The Foundations of Mathematics in the Theory of Sets
Encyclopedia of Mathematics and its Applications, Vol. 82
J.P. Mayberry
Cambridge University Press, Cambridge, 2000
ISBN 0 521 77034 3 hardback

I think it might be of interest to members of the FOM list as it
takes up many of the topics that have been discussed on the list, as
well as others which haven't been but perhaps ought to be.
I have put up the preface and the first two chapters,

www.maths.bris.ac.uk/~majpm

under "Recent Publications".
Steve Simpson has suggested that perhaps I ought to say a few
words here by way of an introduction.
The main argument of the book arises from my conviction that
there is a central fallacy - let's call it the *operationalist
fallacy* - that infects much of the thinking about the foundations of
mathematics.
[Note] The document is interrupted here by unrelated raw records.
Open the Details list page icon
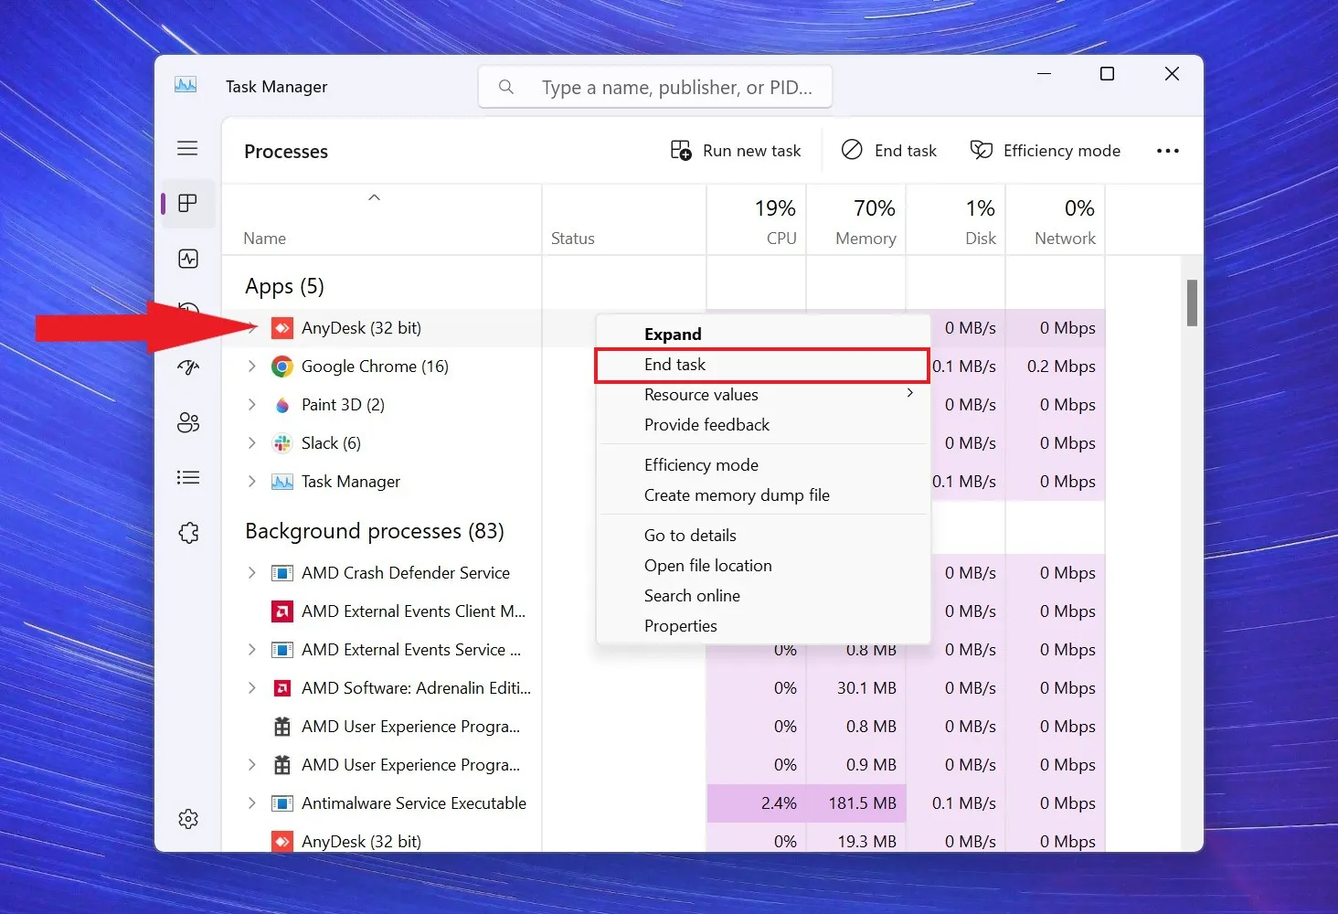tap(188, 477)
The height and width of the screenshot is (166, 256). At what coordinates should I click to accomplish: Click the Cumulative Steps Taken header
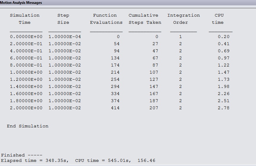(x=145, y=19)
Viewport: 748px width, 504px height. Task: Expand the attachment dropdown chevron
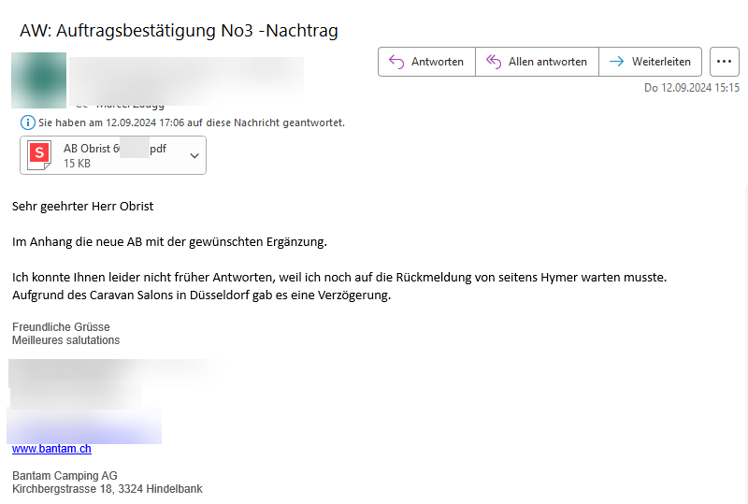click(x=194, y=156)
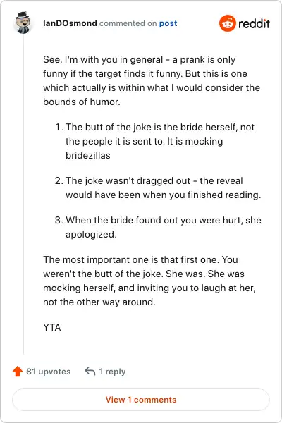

In its simplest form it consists in the conviction that
the natural numbers 0, 1, 2, . . . constitute the "raw data" of
mathematics, that they are simply "given" to us as a unique infinite
structure which can be characterised fully and rigorously as "the
successive images of zero under repeated applications of the
*successor operation*". On this conception, the principles of proof
by mathematical induction and definition by recursion are simply
"given" along with the natural numbers themselves, so that, in
particular, these two principles can be accepted as legitimate
without further justification: they are, in short, *self-evident*.
Another form of the operationalist fallacy is to be found in
the view of formal syntax in which the "constructions" employed
(which are really recursively defined functions) are somehow "given"
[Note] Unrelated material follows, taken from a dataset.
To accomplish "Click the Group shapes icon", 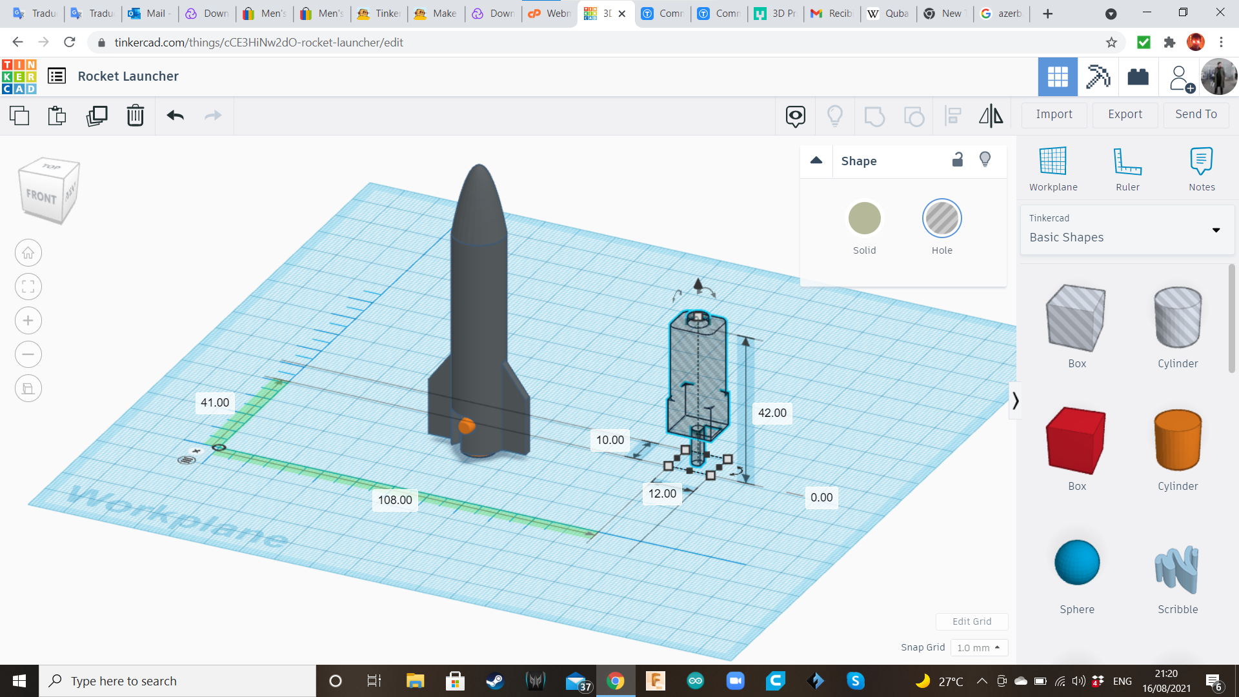I will click(874, 116).
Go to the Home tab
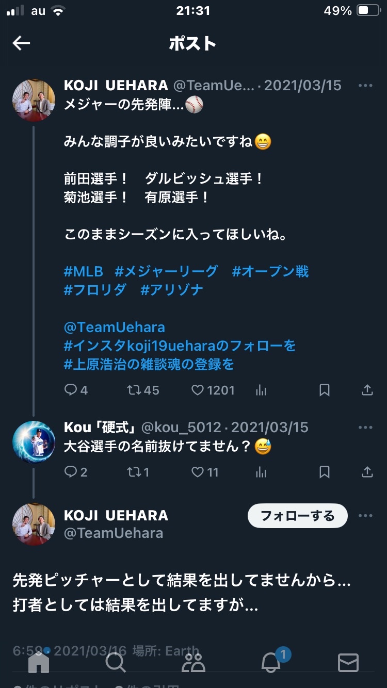387x688 pixels. [x=39, y=662]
immediately as self-evidently efficacious, and so do not require
mathematical analysis or justification. The operationalist fallacy
thus underlies what I believe to be the illusion that Formalism is a
coherent foundational theory.
The first thinkers to acknowledge the operationalist fallacy
were Frege and Dedekind, Frege in his definition of "following in a
series" in the *Begriffsschrift* and the *Grundlagen*, and Dedekind
in the theory of "chains" expounded in his monograph, *Was sind und
was sollen die Zahlen?*. The clearest description of the fallacy *as*
a fallacy, however, is to be found in Dedekind's "Letter to
Kefferstein", and, moreover, Dedekind saw much more clearly than
Frege did, the central significance of the principle of definition by
recursion.
Zermelo also belonged to the anti-operationalist party, and
in his article "Sur les ensembles finis et le principe de l'induction
compl`ete" gave a purely set-theoretical derivation of mathematical
induction, a derivation, what is more, that did not rest upon any
assumption about the existence of transfinite sets. I think this work
of Zermelo's is highly significant, representing as it does a kind of
*finitary*, but nevertheless  *completely set-theoretical*, analysis
of  natural number.
In fact, the lesson that emerges from the work of all three
of these great pioneers of our subject is that the notion of "set" is
prior to the notion "natural number" and we must employ it if we are
to carry out a proper analysis of the principles of induction and
recursion in natural number arithmetic, or in formal syntax, come to
that.  But, surely, this runs counter to the widespread perception
among the general public, and, indeed, among mathematicians as well,
that set theory is the very quintessence of the "New Math", whereas
natural numbers, the familiar things we count with, constitute the
oldest part of our mathematical inheritance.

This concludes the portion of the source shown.